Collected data

################

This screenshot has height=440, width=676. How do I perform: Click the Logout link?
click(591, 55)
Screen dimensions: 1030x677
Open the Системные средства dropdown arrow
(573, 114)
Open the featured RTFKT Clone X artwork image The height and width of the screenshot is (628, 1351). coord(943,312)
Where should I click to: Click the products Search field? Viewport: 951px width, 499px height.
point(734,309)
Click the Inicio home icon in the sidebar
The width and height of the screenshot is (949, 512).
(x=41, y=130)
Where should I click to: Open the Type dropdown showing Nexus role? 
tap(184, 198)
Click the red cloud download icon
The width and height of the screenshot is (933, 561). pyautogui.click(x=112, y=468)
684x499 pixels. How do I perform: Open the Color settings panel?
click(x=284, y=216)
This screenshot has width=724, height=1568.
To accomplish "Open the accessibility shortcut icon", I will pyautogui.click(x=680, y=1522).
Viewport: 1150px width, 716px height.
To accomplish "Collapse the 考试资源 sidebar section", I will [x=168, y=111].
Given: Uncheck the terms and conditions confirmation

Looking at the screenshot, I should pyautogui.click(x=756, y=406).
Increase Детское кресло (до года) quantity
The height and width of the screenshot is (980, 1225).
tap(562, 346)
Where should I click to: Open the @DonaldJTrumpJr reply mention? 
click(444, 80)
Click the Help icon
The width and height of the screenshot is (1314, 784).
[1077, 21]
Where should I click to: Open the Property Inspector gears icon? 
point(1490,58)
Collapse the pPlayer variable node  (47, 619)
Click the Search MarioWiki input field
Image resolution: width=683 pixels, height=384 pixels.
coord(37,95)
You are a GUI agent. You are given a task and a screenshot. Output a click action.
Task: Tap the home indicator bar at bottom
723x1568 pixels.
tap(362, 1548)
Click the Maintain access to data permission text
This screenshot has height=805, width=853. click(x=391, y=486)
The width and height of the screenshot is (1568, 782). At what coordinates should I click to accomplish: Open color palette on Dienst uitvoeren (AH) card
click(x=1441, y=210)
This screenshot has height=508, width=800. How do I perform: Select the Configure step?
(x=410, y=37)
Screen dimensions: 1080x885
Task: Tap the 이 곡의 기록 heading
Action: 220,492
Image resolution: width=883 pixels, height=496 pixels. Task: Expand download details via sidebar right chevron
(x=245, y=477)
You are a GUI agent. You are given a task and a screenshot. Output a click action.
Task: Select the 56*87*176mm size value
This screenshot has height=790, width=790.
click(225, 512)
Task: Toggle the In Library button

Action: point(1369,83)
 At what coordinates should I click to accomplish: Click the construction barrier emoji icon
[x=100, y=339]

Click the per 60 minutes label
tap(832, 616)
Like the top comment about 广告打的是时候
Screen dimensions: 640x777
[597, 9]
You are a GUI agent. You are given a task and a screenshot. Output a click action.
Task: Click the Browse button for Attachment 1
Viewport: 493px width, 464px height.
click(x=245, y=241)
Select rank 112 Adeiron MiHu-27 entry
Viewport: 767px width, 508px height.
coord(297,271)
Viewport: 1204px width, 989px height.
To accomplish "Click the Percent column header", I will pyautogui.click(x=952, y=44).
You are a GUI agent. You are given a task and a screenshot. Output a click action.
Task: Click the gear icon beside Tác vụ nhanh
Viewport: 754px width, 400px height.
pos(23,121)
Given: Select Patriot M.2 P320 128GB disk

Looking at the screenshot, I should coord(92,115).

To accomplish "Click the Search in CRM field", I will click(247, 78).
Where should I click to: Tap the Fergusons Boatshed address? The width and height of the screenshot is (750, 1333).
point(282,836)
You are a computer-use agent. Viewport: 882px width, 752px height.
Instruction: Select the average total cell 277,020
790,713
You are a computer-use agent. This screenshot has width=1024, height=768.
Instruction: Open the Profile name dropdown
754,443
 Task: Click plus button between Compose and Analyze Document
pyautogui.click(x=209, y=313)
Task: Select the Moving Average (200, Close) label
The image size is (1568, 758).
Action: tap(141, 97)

################

● TRY IT
Repeat verbatim the opening run of entries, ending with the line that contains "Open the featured".

● TASK RESULT
This screenshot has height=440, width=676. How do I perform: Click the Logout link?
click(591, 55)
Screen dimensions: 1030x677
Open the Системные средства dropdown arrow
(573, 114)
Open the featured RTFKT Clone X artwork image The height and width of the screenshot is (628, 1351). coord(943,312)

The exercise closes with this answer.